Sin embargo, abandonar un viejo esquema mental no significa renunciar a todo principio. Aquí es donde el respeto –tanto hacia uno mismo como hacia el entorno– se vuelve fundamental. Cambiar nuestras convicciones no nos exime de la responsabilidad de actuar con integridad, ni nos da licencia para descuidarnos o ceder al nihilismo. Es fácil caer en el extremo de la desorientación y sentir que, al deshacernos de ciertas ideas, todo pierde sentido. Pero el vacío que deja la deconstrucción no es un final, sino un espacio abierto para la reflexión y la renovación.

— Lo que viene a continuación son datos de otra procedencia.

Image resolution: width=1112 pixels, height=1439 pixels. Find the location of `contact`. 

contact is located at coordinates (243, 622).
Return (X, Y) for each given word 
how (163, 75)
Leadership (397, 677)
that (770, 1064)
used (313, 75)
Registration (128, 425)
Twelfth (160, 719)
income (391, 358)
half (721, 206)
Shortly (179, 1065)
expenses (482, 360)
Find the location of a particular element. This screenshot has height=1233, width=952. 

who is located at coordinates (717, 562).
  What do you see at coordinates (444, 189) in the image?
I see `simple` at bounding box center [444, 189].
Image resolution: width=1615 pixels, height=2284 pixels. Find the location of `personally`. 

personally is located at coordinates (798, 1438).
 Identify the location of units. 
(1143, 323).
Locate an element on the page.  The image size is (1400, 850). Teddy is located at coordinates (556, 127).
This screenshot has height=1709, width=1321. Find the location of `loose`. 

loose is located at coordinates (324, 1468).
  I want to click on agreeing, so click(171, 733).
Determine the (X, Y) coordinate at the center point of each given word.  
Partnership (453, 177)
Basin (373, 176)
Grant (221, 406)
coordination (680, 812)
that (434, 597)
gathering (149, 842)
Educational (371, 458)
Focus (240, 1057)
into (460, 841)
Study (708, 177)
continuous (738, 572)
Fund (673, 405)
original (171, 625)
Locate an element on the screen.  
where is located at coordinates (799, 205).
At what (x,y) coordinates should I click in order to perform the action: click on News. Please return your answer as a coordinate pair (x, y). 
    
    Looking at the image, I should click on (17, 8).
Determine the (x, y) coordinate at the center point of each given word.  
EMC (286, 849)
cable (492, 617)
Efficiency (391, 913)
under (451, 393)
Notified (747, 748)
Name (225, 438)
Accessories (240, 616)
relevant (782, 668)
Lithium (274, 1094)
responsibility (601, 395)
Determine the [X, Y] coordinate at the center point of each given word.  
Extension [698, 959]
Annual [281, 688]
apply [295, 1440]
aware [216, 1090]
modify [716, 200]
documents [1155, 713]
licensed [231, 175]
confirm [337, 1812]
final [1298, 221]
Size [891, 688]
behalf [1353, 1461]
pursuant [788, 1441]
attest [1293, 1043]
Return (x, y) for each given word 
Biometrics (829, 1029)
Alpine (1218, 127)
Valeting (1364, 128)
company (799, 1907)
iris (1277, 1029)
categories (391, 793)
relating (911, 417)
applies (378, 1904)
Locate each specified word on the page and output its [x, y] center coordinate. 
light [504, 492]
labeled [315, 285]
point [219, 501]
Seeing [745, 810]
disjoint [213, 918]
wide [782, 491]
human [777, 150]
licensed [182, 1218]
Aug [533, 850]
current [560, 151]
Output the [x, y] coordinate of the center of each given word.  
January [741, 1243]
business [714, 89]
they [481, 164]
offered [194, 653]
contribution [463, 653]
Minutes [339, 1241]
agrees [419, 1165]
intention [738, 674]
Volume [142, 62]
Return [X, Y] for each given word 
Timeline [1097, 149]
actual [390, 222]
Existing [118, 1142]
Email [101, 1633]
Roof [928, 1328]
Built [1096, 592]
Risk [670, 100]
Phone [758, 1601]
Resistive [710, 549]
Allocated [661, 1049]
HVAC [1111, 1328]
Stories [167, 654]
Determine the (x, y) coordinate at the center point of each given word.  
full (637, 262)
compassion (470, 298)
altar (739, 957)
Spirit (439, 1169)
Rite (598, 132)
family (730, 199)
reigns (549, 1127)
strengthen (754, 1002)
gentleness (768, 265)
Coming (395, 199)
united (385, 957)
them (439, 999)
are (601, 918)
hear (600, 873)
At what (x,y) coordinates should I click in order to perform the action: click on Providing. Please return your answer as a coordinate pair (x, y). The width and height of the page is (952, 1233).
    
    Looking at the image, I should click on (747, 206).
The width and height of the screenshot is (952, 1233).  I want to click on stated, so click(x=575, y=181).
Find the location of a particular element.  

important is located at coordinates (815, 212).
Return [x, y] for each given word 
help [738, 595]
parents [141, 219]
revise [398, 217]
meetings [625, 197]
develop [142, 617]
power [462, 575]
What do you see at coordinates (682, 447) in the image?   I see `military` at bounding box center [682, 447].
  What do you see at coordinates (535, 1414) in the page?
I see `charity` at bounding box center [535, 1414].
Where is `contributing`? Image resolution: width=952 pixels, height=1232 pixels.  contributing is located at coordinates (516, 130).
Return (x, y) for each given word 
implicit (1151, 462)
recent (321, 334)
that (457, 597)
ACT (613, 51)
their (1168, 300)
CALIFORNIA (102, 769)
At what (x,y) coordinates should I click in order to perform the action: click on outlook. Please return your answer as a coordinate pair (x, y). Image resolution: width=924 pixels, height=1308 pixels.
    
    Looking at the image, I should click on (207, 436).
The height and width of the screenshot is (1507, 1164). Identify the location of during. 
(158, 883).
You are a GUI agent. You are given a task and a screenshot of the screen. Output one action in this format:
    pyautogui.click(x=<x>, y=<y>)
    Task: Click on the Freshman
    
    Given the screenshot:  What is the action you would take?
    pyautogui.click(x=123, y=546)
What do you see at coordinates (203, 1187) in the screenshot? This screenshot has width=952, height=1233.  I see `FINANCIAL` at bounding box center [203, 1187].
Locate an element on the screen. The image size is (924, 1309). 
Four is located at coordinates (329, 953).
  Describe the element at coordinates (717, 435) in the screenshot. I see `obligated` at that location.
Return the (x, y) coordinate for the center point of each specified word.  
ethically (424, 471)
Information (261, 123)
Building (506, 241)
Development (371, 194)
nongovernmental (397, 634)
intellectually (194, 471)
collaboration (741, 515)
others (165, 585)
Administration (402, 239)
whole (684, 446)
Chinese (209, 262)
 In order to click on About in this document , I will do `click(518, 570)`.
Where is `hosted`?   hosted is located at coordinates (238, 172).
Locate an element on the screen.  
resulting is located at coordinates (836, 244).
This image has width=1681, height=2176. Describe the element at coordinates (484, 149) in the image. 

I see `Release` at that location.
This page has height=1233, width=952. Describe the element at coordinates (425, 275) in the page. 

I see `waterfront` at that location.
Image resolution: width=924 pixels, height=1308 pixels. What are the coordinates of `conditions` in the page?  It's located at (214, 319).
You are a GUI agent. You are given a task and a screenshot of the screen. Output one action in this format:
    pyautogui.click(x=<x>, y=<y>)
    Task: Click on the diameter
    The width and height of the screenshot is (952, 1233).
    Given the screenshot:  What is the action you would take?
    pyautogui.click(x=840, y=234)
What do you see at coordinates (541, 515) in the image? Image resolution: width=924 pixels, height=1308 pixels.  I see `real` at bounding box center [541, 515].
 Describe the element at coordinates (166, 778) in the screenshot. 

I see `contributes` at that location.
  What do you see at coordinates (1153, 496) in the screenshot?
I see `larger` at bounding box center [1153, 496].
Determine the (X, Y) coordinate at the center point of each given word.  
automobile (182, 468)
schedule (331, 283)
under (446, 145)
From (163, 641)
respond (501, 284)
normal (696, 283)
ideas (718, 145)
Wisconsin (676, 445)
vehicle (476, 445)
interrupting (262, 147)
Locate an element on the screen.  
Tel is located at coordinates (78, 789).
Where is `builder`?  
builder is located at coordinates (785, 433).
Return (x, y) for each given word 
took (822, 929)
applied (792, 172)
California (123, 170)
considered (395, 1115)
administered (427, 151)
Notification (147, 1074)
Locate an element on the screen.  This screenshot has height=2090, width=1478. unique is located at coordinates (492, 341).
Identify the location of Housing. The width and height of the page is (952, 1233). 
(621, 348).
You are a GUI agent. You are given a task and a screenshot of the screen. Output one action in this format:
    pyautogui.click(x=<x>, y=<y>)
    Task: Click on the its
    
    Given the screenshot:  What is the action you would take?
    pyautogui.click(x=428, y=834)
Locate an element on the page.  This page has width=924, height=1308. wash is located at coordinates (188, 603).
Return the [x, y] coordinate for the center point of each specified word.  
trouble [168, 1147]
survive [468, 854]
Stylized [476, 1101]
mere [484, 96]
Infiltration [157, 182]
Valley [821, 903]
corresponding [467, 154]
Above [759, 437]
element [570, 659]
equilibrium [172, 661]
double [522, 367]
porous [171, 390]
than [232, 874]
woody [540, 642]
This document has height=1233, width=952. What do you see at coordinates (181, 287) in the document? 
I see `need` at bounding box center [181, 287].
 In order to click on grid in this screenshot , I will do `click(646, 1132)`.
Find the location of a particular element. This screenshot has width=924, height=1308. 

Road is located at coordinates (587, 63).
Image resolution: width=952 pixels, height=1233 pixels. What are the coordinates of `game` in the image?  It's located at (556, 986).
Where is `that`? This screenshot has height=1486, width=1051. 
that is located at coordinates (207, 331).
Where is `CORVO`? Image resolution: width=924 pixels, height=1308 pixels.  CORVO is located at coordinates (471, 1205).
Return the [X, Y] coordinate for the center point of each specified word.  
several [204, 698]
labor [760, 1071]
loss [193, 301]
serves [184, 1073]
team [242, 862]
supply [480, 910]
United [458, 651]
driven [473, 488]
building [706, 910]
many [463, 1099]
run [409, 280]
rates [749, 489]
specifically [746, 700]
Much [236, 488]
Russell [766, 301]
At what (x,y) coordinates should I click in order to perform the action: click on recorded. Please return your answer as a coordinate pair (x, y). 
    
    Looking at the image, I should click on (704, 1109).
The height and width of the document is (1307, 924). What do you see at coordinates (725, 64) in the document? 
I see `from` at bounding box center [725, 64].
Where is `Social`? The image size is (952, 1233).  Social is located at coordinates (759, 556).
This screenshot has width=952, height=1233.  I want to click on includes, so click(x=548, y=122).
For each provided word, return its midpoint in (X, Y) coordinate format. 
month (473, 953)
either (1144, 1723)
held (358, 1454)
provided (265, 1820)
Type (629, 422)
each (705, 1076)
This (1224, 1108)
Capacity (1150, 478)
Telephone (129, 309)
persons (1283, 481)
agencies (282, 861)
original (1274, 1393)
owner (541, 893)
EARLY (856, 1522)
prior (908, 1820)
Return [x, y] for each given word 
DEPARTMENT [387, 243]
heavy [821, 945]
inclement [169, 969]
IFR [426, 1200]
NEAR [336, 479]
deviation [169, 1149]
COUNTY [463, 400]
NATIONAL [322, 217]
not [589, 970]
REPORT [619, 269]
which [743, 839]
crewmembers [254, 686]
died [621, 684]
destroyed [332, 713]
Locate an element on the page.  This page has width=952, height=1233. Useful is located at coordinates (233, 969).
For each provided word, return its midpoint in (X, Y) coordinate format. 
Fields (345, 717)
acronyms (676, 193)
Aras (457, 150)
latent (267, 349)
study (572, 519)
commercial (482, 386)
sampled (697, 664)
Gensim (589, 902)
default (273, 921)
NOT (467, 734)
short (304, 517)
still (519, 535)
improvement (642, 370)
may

Resistir al autoabandono es un acto de autodisciplina y respeto por la vida misma. Un sistema de creencias puede reformularse, adaptarse, incluso ser reemplazado por completo, pero la conciencia de que nuestras acciones tienen impacto sigue siendo una constante. Podemos dejar atrás antiguas doctrinas, romper con tradiciones, cuestionar valores que antes dábamos por sentados, pero siempre estaremos sujetos a la interacción con el mundo. Y en ese intercambio, el respeto sigue siendo el cimiento de cualquier orden funcional.
Así, incluso en medio del caos interno, la mejor guía no es la desesperación ni la apatía, sino la disposición de mantenerse firme en ciertos principios universales: la honestidad con uno mismo, la búsqueda de la verdad, el respeto por los demás y la resistencia a la indiferencia. No importa qué tan radical sea el cambio de paradigma que experimentemos, siempre podemos elegir cómo comportarnos, cómo responder al entorno y qué tipo de energía queremos aportar a la realidad que nos rodea.
Aceptar el cambio y adaptarse no significa rendirse ante el caos. Significa tomar las riendas de la propia evolución con dignidad y sin perder la conexión con los valores fundamentales que hacen posible la convivencia y el crecimiento. No se trata de preservar creencias por tradición o inercia, sino de sostener aquello que nos permite avanzar sin caer en la descomposición. Y en ese camino, recordar que respetarnos a nosotros mismos y al mundo sigue siendo la brújula más confiable.